Pazartesi günü, CHP öncülüğünde Ankara-İstanbul güzergâhında yürütülen hareketin sadece bir ‘Adalet Yürüyüşü’ değil, daha çok bir ‘Türkiye Yürüyüşü’ olduğunu gözleme fırsatım oldu.
Anayasal ve barışçıl yöntemle, yine ilkeleri Anayasa’da belirlenen ‘demokratik hukuk devleti’ için yapılan bu özgün yürüyüş, ulusal olmakla birlikte, demokrasi/adalet ve hukuk mücadelesi için ulusal-ötesi etki ve esin kaynağı olmaya aday.
Kuşkusuz, 16 Nisan metni de, ulusal-ötesi etkiye sahip olabilir; fakat kişisel iktidar temelinde otoriter rejimleri özendirme yönünde…

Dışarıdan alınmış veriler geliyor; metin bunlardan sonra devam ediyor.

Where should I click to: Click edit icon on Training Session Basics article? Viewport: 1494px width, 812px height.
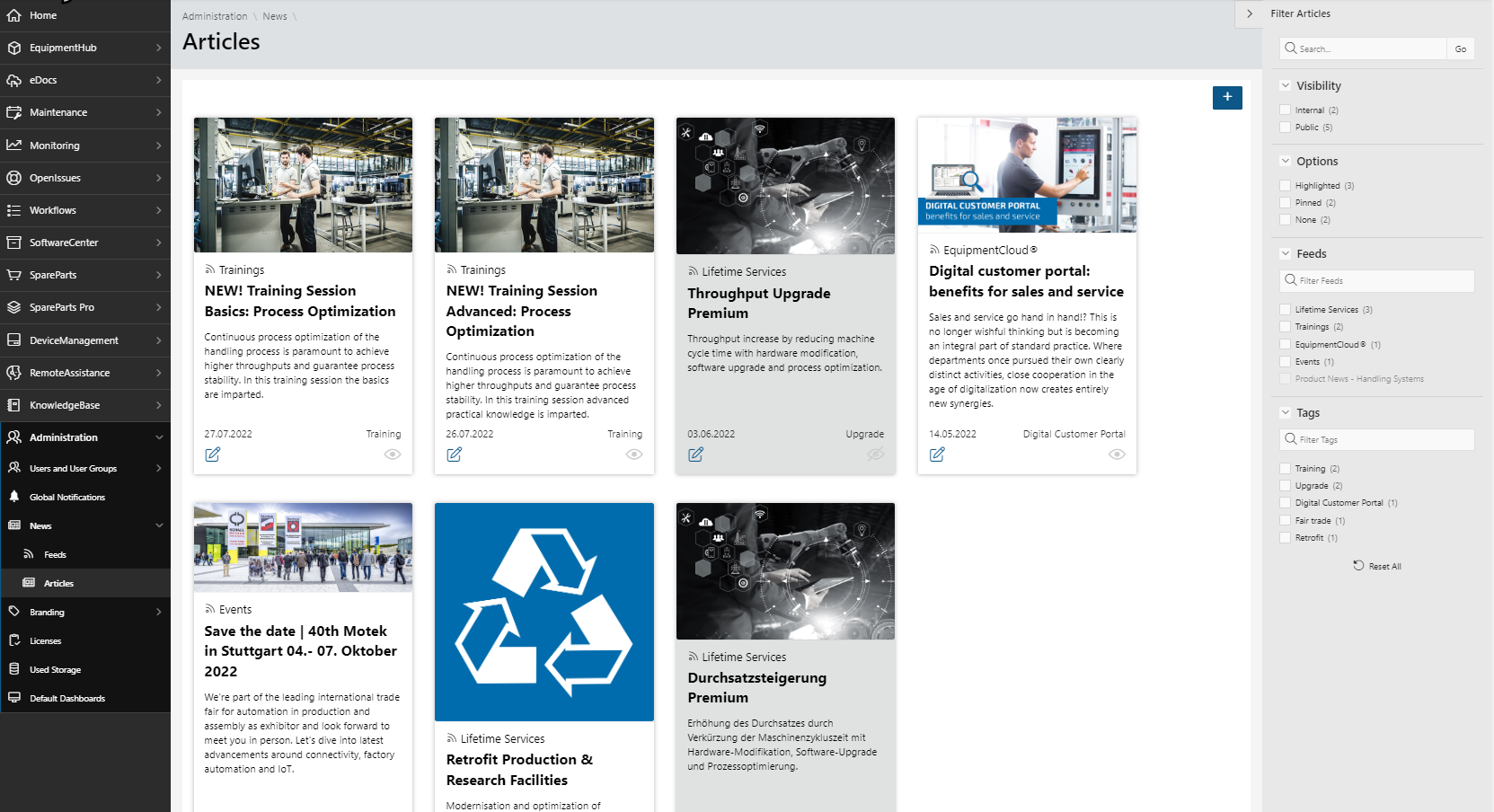click(212, 455)
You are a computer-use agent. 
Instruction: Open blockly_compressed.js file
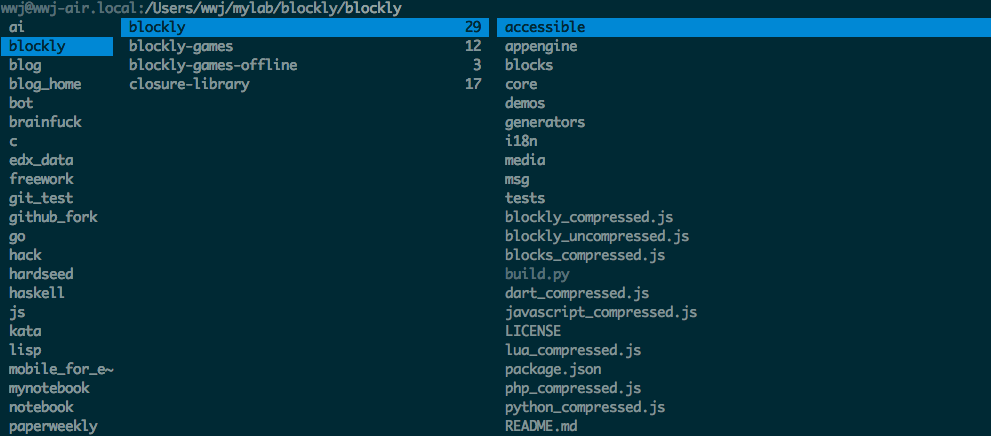589,217
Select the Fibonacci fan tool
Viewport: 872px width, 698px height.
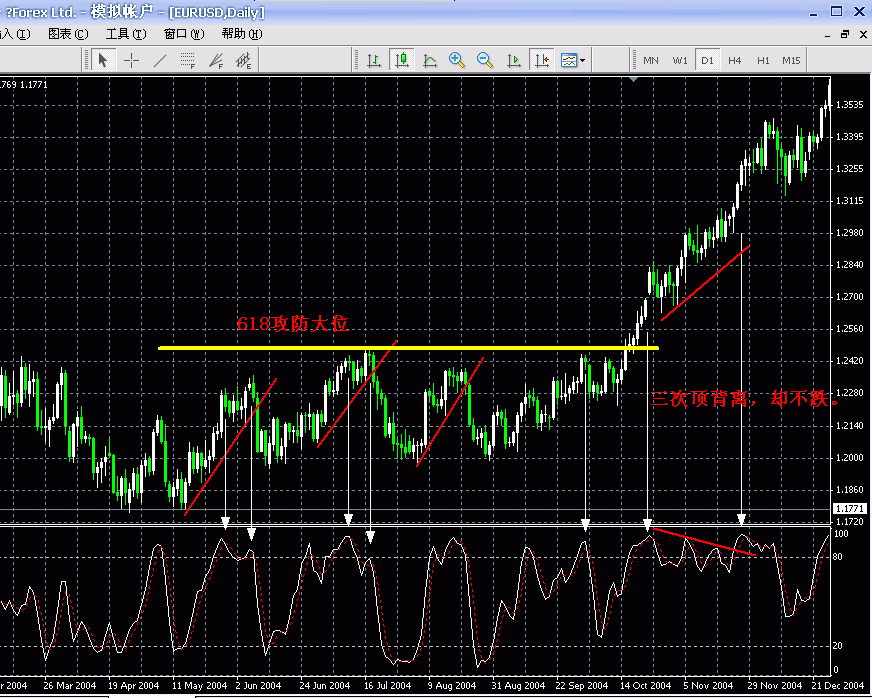215,60
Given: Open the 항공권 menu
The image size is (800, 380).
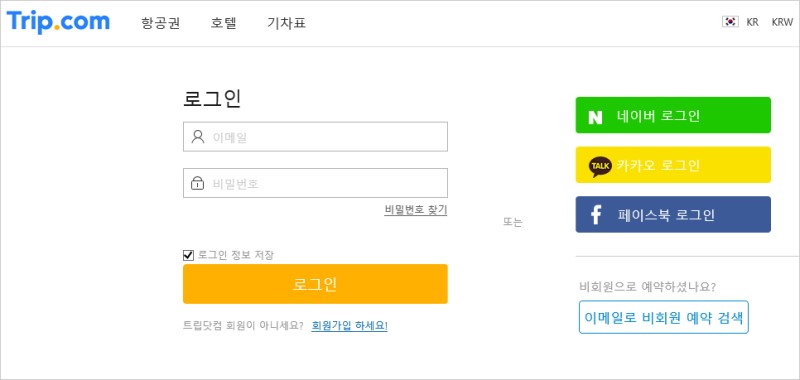Looking at the screenshot, I should click(161, 23).
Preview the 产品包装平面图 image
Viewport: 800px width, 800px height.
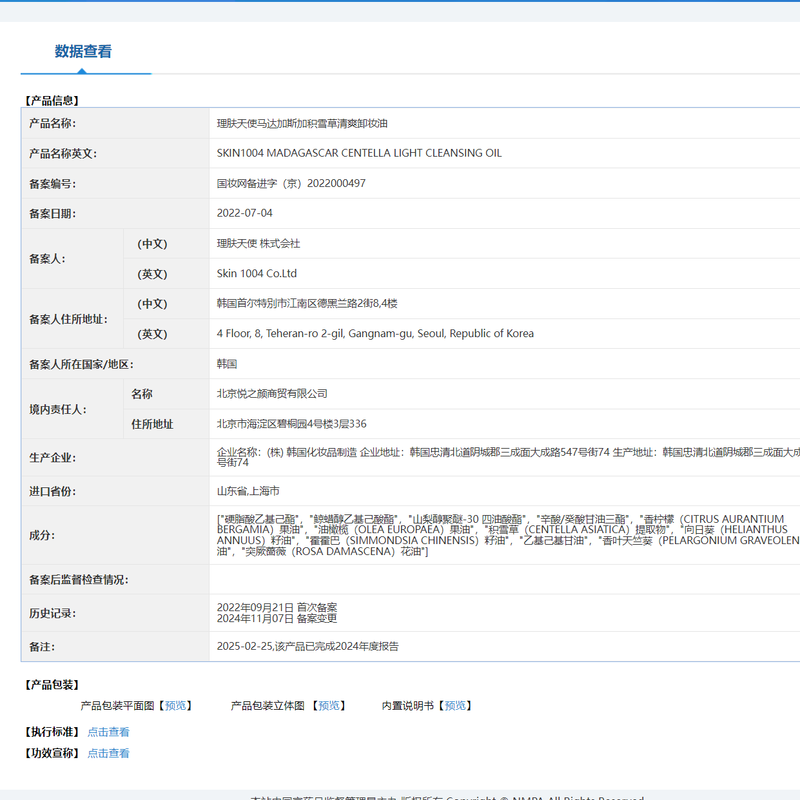click(177, 706)
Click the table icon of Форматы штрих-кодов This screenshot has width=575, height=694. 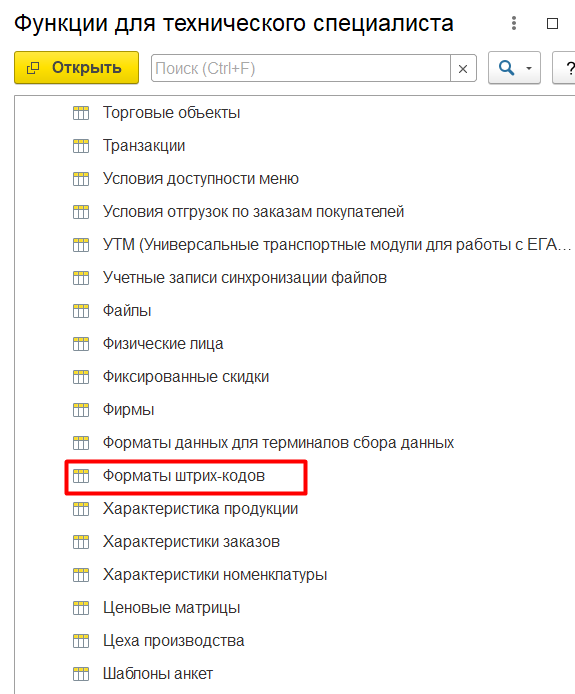(81, 476)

Bu nedenle, Hükümet Başkanı’nın, ‘Türkiye Yürüyüşü’nü itibarsızlaştırma yönünde çaba harcamak yerine, ‘sürdürülebilir olmayan Anayasa nasıl milli hale getirilebilir’ sorusu üzerinde kafa yorması, ülkemizin geleceği için yaşamsal.